Slowdown without Slowdown
U.S. nonfarm payrolls slow downed in July. The economy added only 157,000 jobs last month, while MarketWatch had expected 195,000. The gains were widespread – however, job creation was the strongest in professional and business services (+51,000), leisure and hospitability (+40,000), and manufacturing (+37,000). Interestingly, government, financial activities, mining, utilities, and transportation and warehousing combined cut about 26,000 jobs.
The July increase in total payrolls followed a rise of 248,000 in June (after an upward revision). However, the weak headline number was balanced by revisions for May and June. With those, employment gains in these two months combined were 59,000 more than previously reported. In consequence, after revisions, job gains have averaged 224,000 per month over the last three months, still significantly above the level needed for a gradual tightening of the labor market. And, although the pace of job creations declined somewhat in July, it has remained positive, and generally in an upward trend since the fall of 2017, as the chart below shows.
Chart 1: U.S. unemployment rate (red line, left axis, U-3, in %) and total nonfarm payrolls percent change from year ago (green line, right axis, % change from year ago) from July 2013 to July 2018.
Moreover, the weak headline was mainly caused by cuts in jobs in the government, which we actually like, as more people may work now for the private sector (however, the cuts probably stem from the reduction in education during the summer). Let’s take a look at the chart below, which paints total U.S. nonfarm private payrolls. As you can see, the monthly gains have been solid recently. And they actually accelerated in July! Hence, the pace of employment gains remains healthy, which may be disappointing for some gold bulls.
Chart 2: Total U.S. nonfarm private payrolls (monthly change from year ago) from July 2013 to July 2018.
Unemployment Declines, While Wages Increase
The unemployment rate returned to its previous level of 3.9 percent, after an increase in June to 4.0 percent. Importantly, unemployment declined with the labor force participation rate unchanged.
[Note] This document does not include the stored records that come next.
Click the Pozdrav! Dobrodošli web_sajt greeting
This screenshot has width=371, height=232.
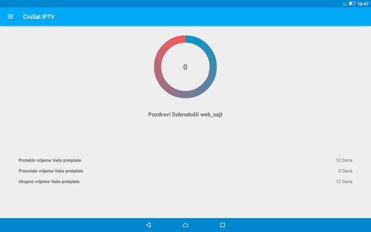[x=185, y=115]
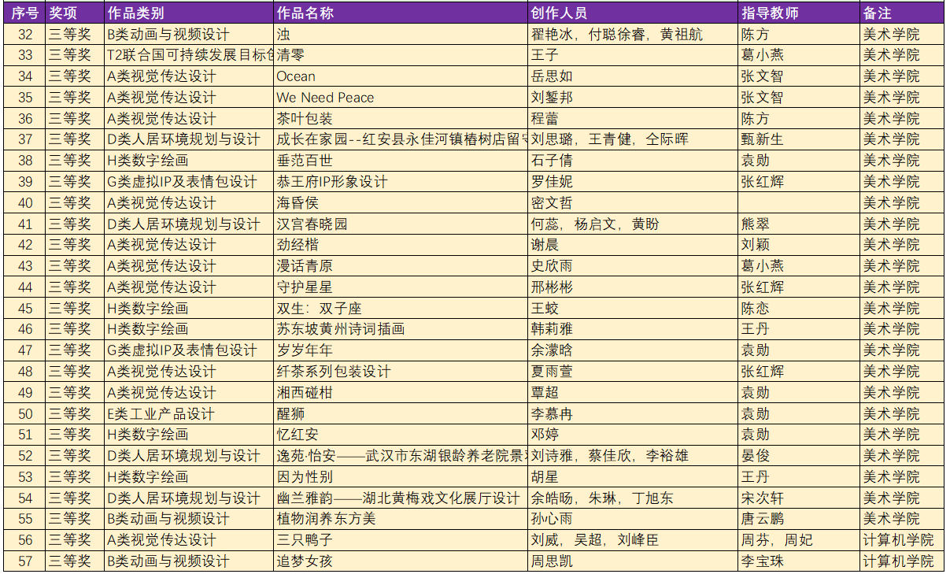Click the 序号 column header

pyautogui.click(x=24, y=13)
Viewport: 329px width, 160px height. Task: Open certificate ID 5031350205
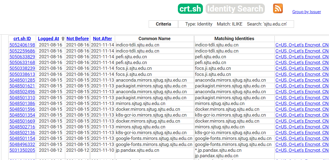pos(22,150)
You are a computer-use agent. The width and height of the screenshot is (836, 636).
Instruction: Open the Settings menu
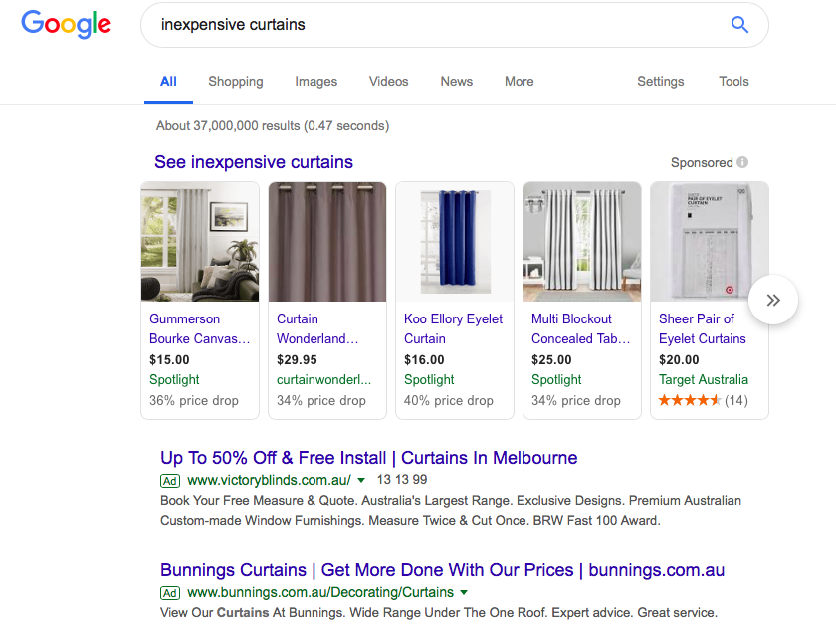point(661,82)
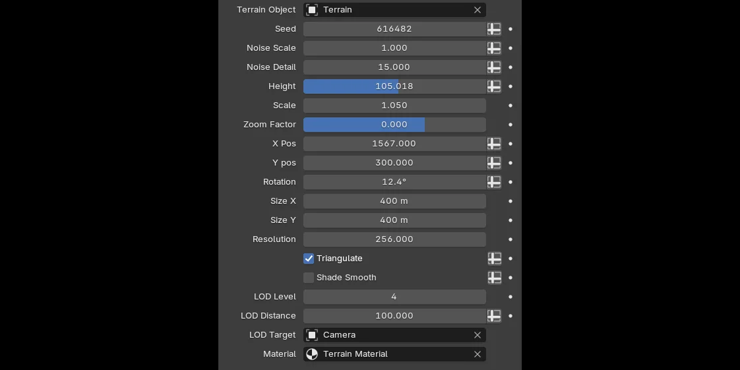Click the Resolution value field
This screenshot has width=740, height=370.
click(394, 239)
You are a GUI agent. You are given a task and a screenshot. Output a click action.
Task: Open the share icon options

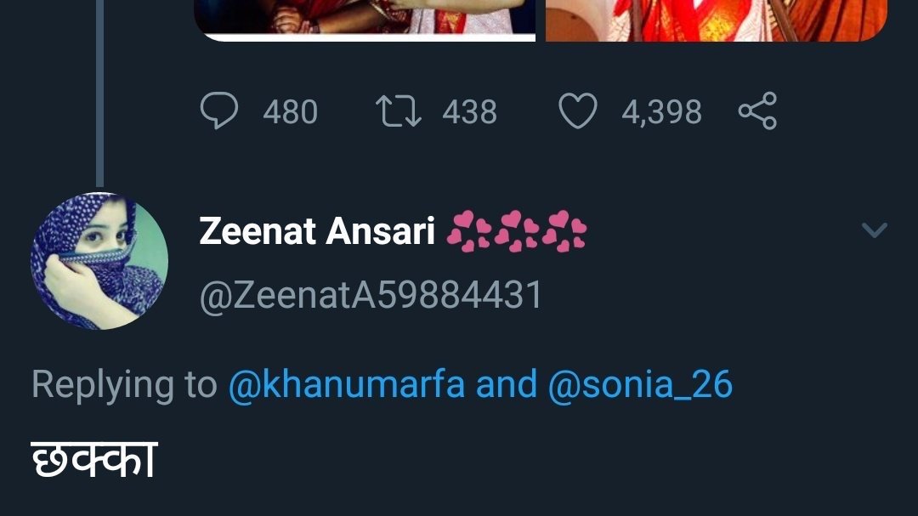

So the decline did not result from the discouragement of job-seekers. The labor-to-employment ratio was little changed.
What is also worth noting is that the unemployment rate for workers 25 years and older with less than a high-school diploma hit 5.1 percent in July, the lowest rate in the data series which starts in 1992. It means that the circle of beneficiaries of the tight labor market widens.
The average hourly earnings for all employees on private nonfarm payrolls rose by 7 cents to $27.05. It implies that they increased 2.7 percent over the year. Although it’s the same percent change as in May and June, and below expectations, wages are steadily rising. Hence, the U.S. labor market tightened further, which should please the FOMC members, but potentially upset gold bulls. Remember the broader macroeconomic context: the report comes a week after the BEA reported that the U.S. economy rose 4.1 percent this spring. Wage growth is somewhat subdued, but it shows that there is potential for further hiring. Some slack still remains, which means that economic expansion may continue.
Implications for Gold
What does it all mean for the precious metals market? Well, it’s true that job growth slowed a bit in July, but it followed two months of very strong gains. And the unemployment rate fell again. The U.S. labor market remains, thus, in good health, especially the private sector. Investors shouldn’t focus only on the headline, but they should look deeper. The recent employment report was solid, so it should not bring a relief for gold. Fed is likely to stay on track. The hike in September is not endangered. And the report does little to alter the outlook for gradually rising rates after that. As Dante wrote: all of these who don’t believe in two more hikes in 2018: abandon hope all ye who enter here!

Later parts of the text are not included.